═════ Data shown

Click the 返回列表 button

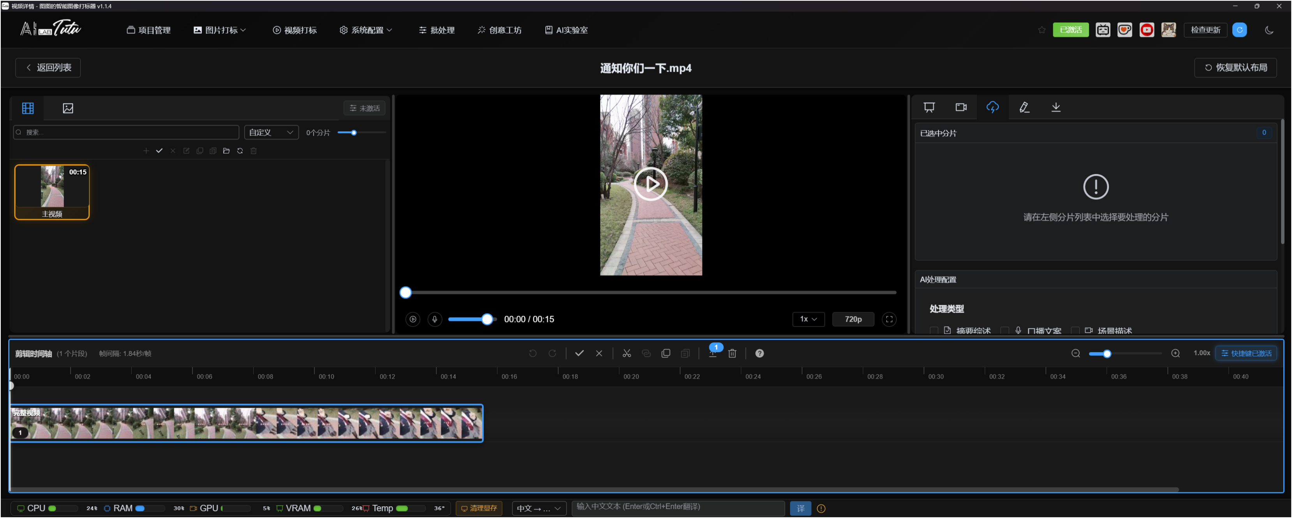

══════════
═════ Data shown

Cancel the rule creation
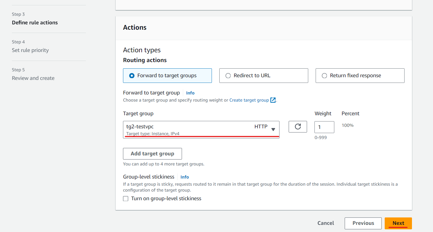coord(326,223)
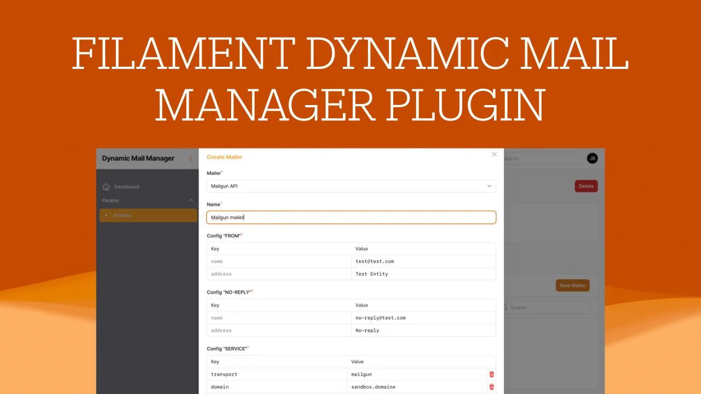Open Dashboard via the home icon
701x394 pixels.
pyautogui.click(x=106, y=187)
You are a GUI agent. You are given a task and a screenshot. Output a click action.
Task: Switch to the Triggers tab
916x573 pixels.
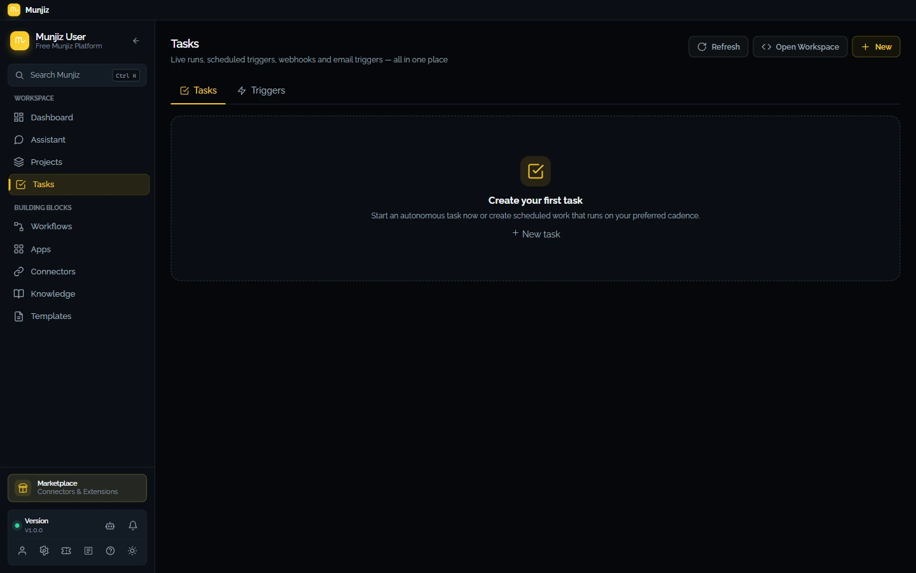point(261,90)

══════════

- Instructions to follow: Rewrite the data from the line containing "Cancel the rule creation" through the line containing "point(261,90)", replacing "Triggers" with "Conditions" and keeping everything else the same. Leave the pictures out.

- The result:
Cancel the rule creation
coord(326,223)
Open Dashboard via the home icon
701x394 pixels.
pyautogui.click(x=106, y=187)
You are a GUI agent. You are given a task and a screenshot. Output a click action.
Task: Switch to the Conditions tab
916x573 pixels.
point(261,90)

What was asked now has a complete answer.